Saved data entries

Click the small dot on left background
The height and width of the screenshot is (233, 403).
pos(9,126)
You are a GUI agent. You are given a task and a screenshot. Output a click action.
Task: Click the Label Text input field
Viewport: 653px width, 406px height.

» EXERCISE DETAILS
Please repeat all the records above exactly as they appear.

» RESPONSE
Click the small dot on left background
The height and width of the screenshot is (233, 403).
pos(9,126)
You are a GUI agent. You are given a task and a screenshot. Output a click action.
Task: Click the Label Text input field
Viewport: 653px width, 406px height.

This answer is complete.